begin Reading passage
Innovation is a combination of all the technological, financial, scientific, commercial, and organizational activities that go into the creation, implementation, and marketing of new products or processes (Rafinejad 2007, 25). The product cycle theory suggests that a product passes through several stages in its production, from innovation, standardization, and launch. Another theory is the path dependency whereby innovation and new product development are seen to depend on a pre-determined path as a linear phenomenon where each aspect is considered modular (Shavinina 2007, 380). Moreover, traditional theories, such as technology push and demand-pull are applied. In technology push, innovation is exogenous and driven by scientific advances, while the demand-pull takes innovation as a response to demand for new products and processes (Chaturvedi et al., 2009, 56).
Managers and product development specialists are entitled to lead in the process of new product development. However, individual employees should be encouraged to participate in the creativity process since they are consumers too. Firms should have regular opportunities to assess the creative process with discussed, clarified, and agreed criteria (Shavinina 2007, 373). Their achievements in the creative process should be recognized and rewarded. The individuals be encouraged to think for themselves to gain confidence in accountability and expression. Debates, brainstorming exercises, and thinking hats should be initiated to challenge and develop one another’s ideas in a bid to foster creativity.
New product development system involves elements which must support and reinforce each other so that new products may be generated effectively and efficiently. These elements are; strategy, process, portfolio management, understanding the market, metrics, and organization.
end Reading passage
begin Data for this exercise
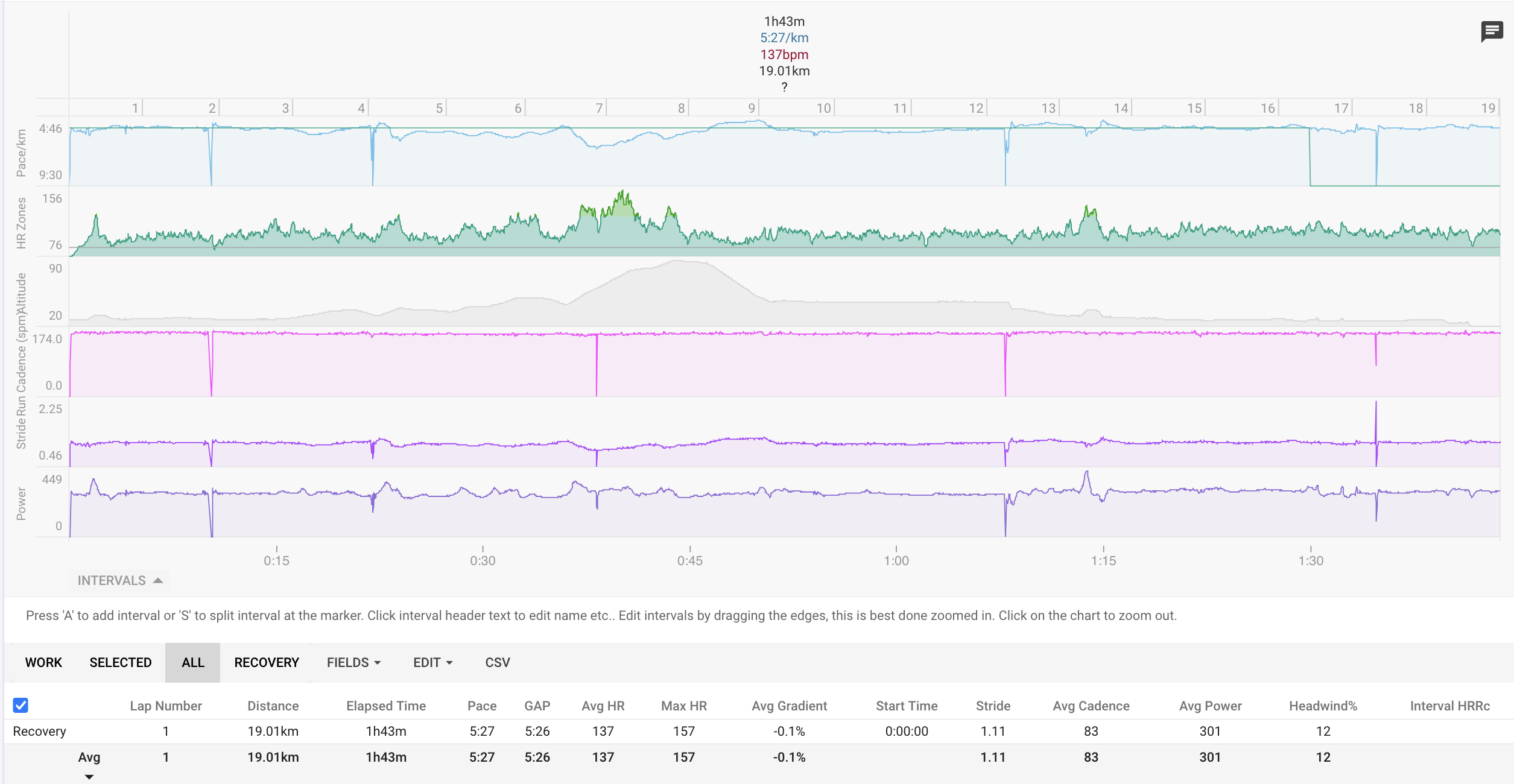This screenshot has height=784, width=1514.
Task: Export intervals with CSV button
Action: 498,662
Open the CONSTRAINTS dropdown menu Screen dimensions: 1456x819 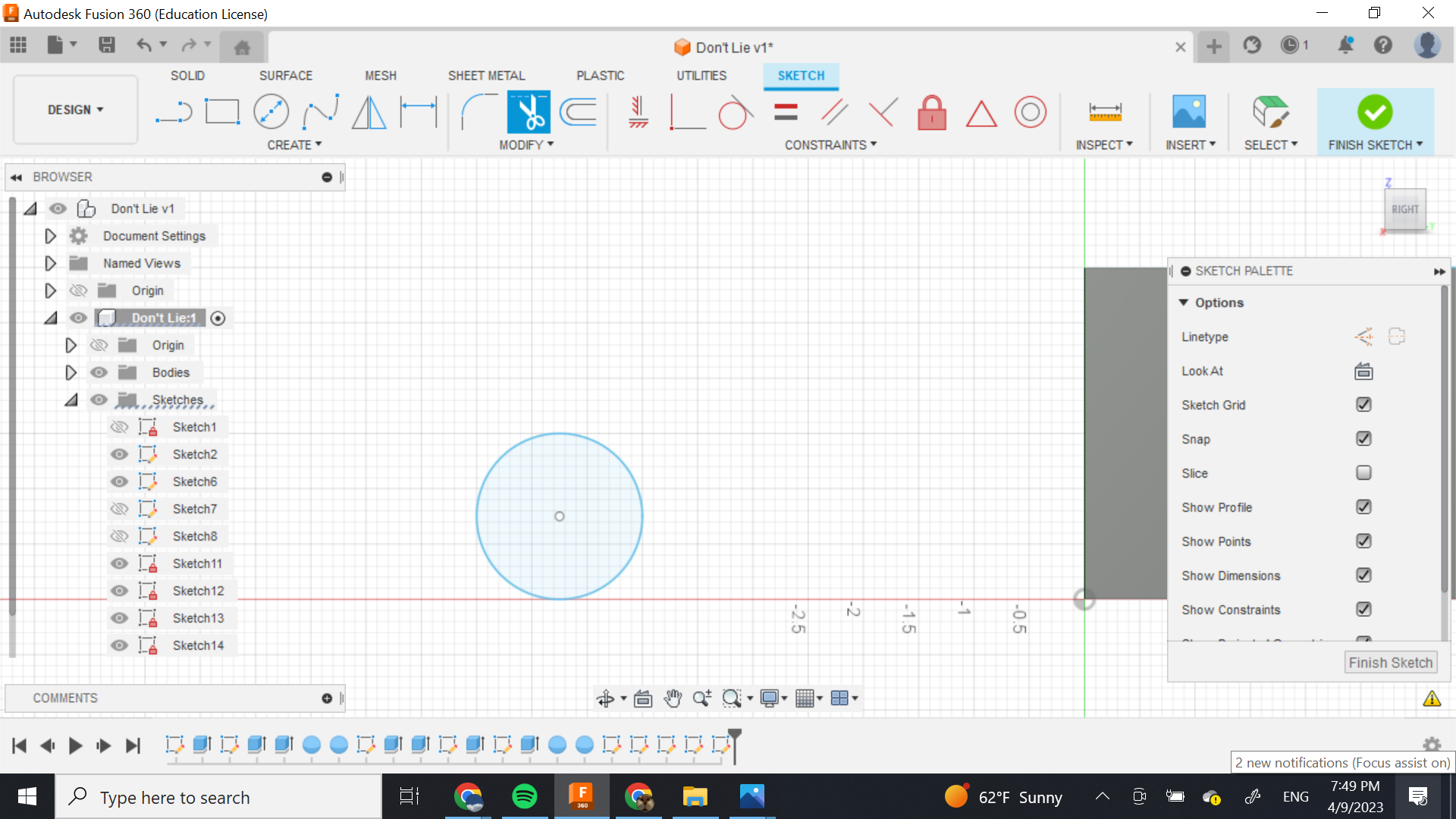[830, 145]
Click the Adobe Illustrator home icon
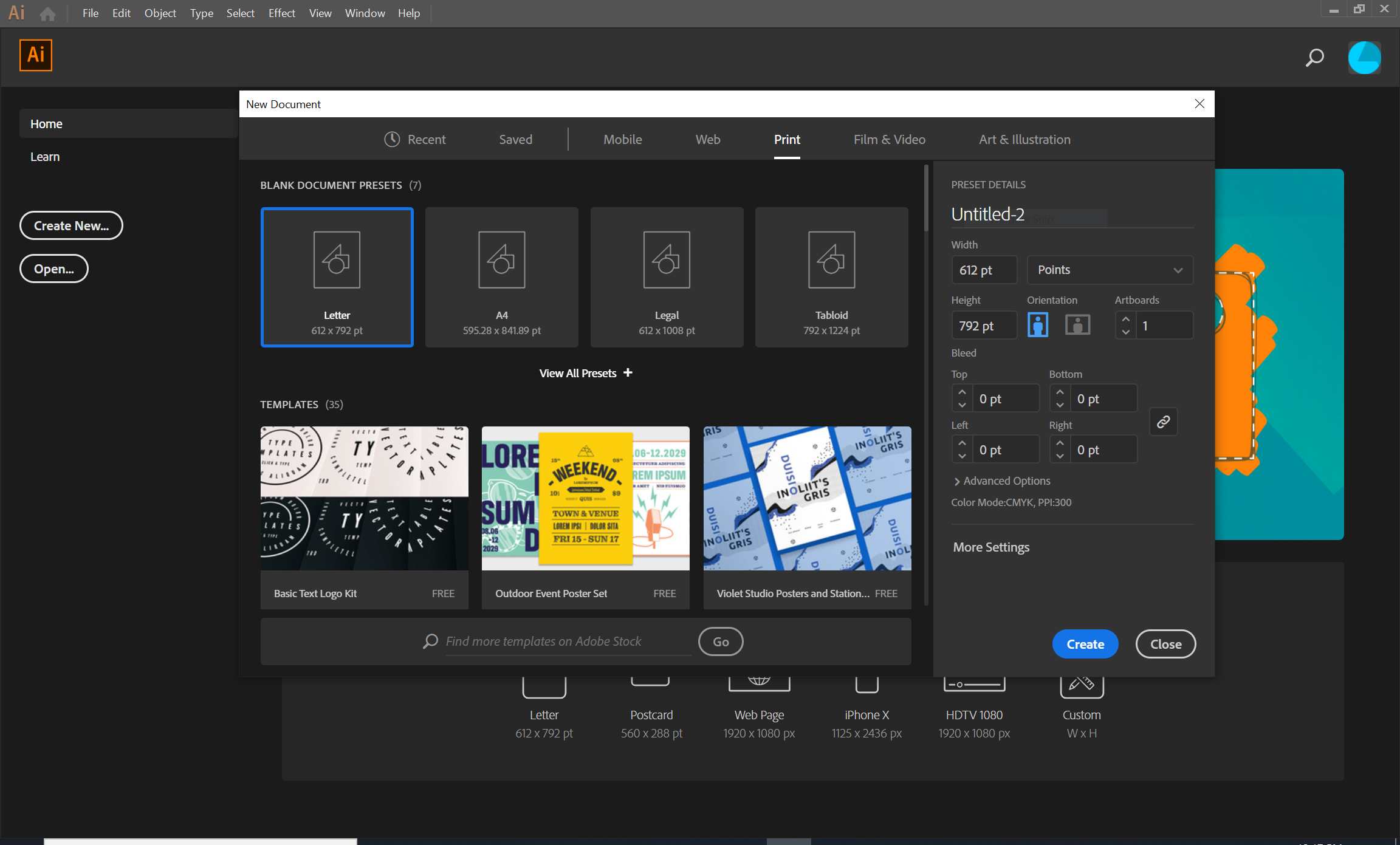The image size is (1400, 845). pos(48,13)
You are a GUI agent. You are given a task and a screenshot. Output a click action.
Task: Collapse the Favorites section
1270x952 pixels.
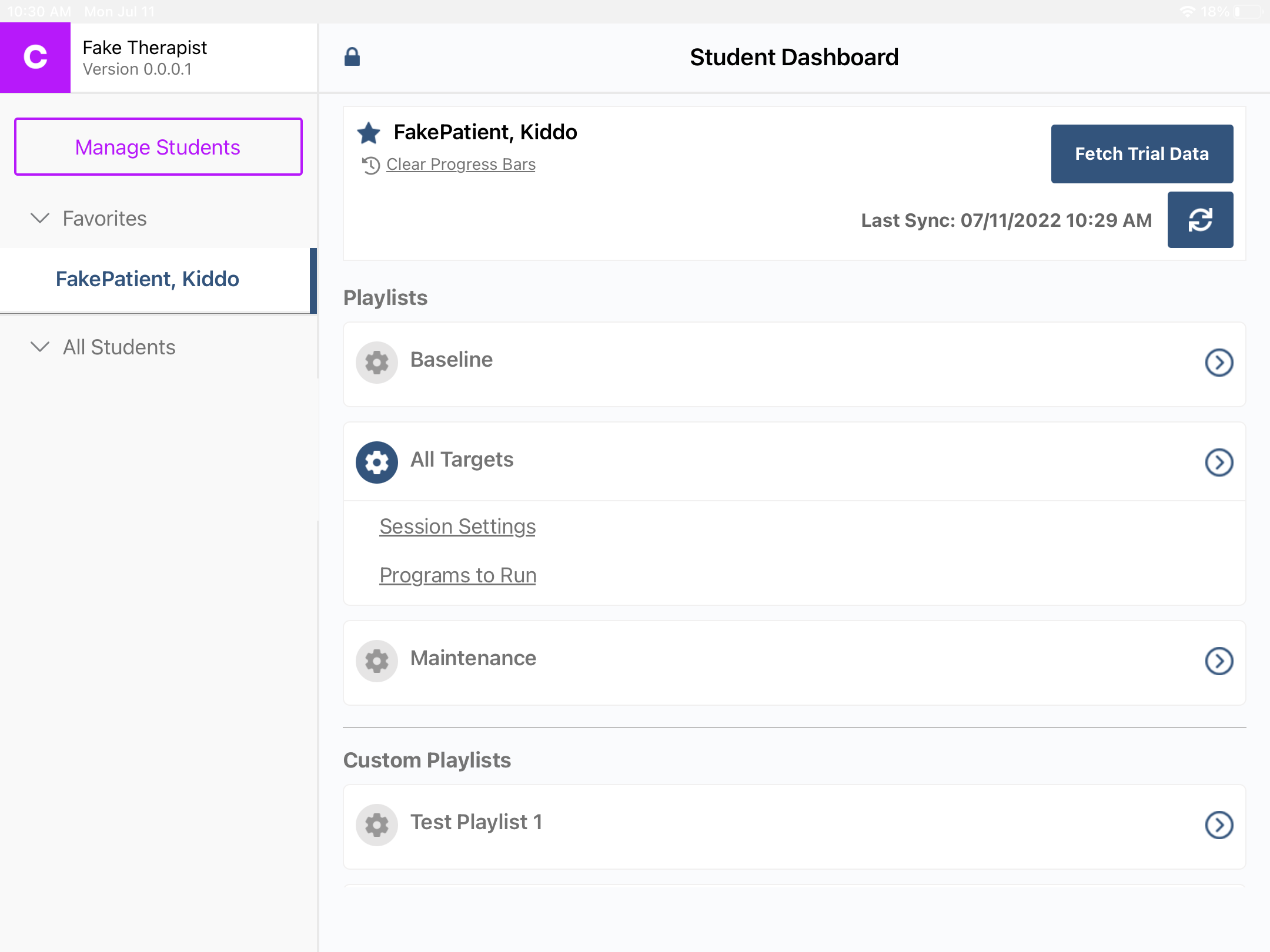(x=39, y=218)
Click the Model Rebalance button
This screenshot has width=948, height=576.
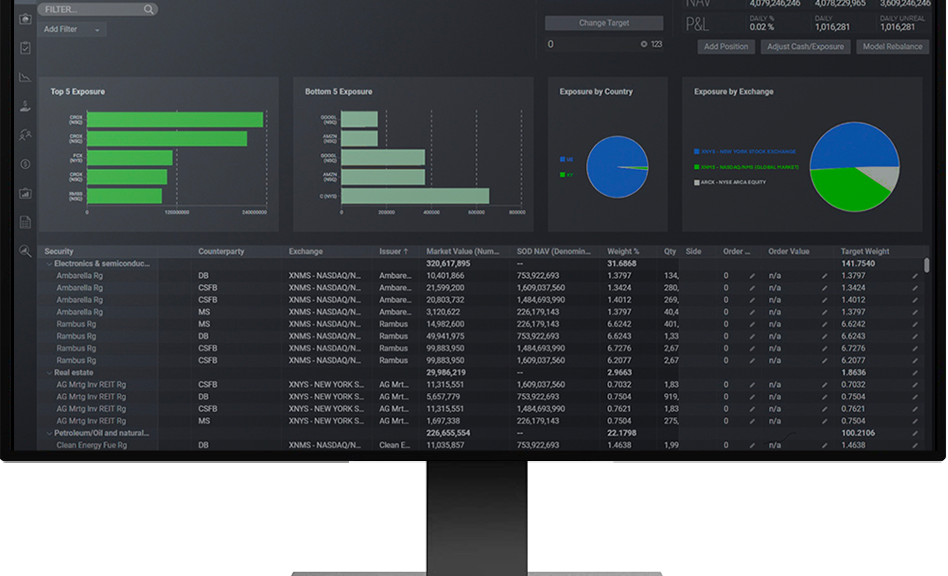point(892,47)
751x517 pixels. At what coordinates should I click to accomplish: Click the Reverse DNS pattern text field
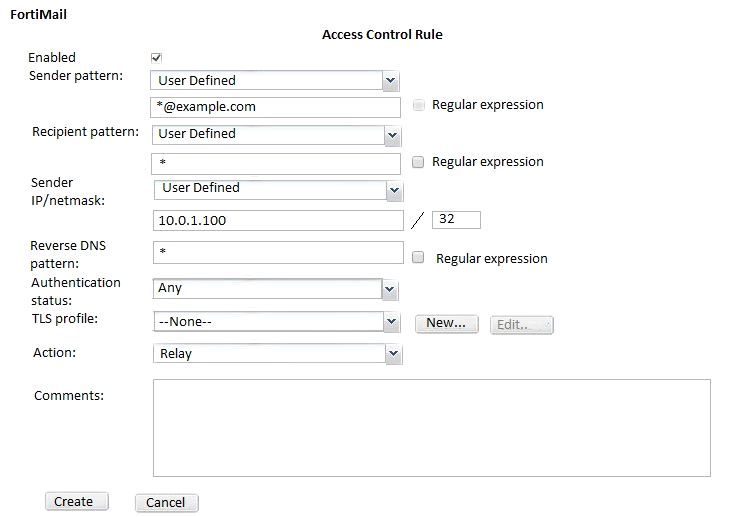coord(278,253)
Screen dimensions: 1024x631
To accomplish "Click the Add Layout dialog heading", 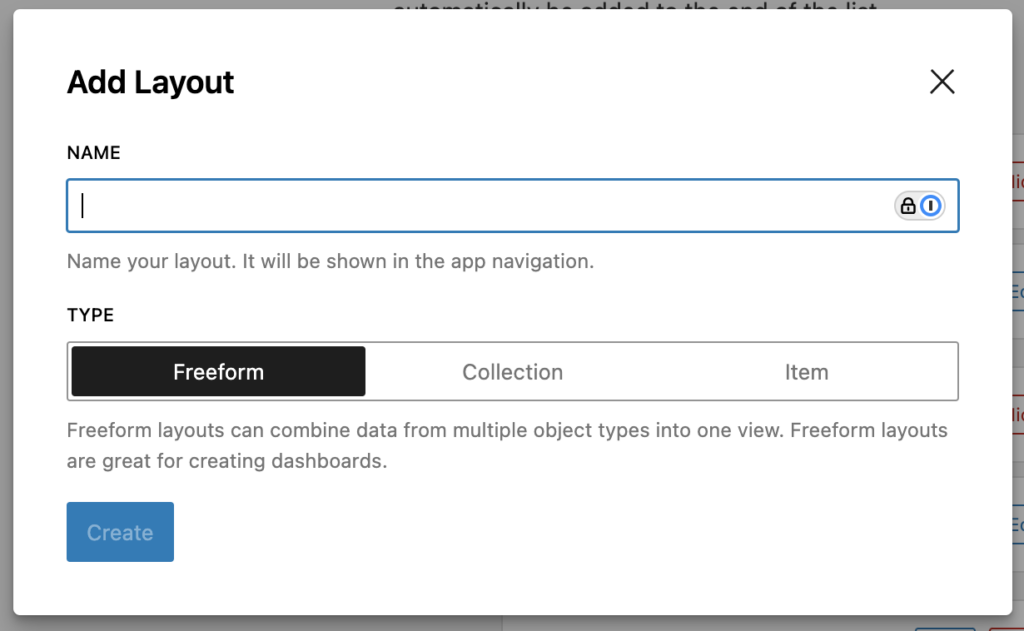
end Data for this exercise
Exercise tasks:
[1] According to the passage on innovation, how does the demand-pull theory view innovation?
[2] Rewrite the entries as a Markdown table with the columns Row and Line, starting at the line that contains "751x517 pixels. At" and continuing through the end of the entries. Leave out blank lines and the pictures.

Results by task:
[1] It takes innovation as a response to demand for new products and processes.

[2]
| Row | Line |
|---|---|
| 1 | 751x517 pixels. At what coordinates should I click to accomplish: Click the Reverse DNS pattern text field |
| 2 | coord(278,253) |
| 3 | Screen dimensions: 1024x631 |
| 4 | To accomplish "Click the Add Layout dialog heading",  |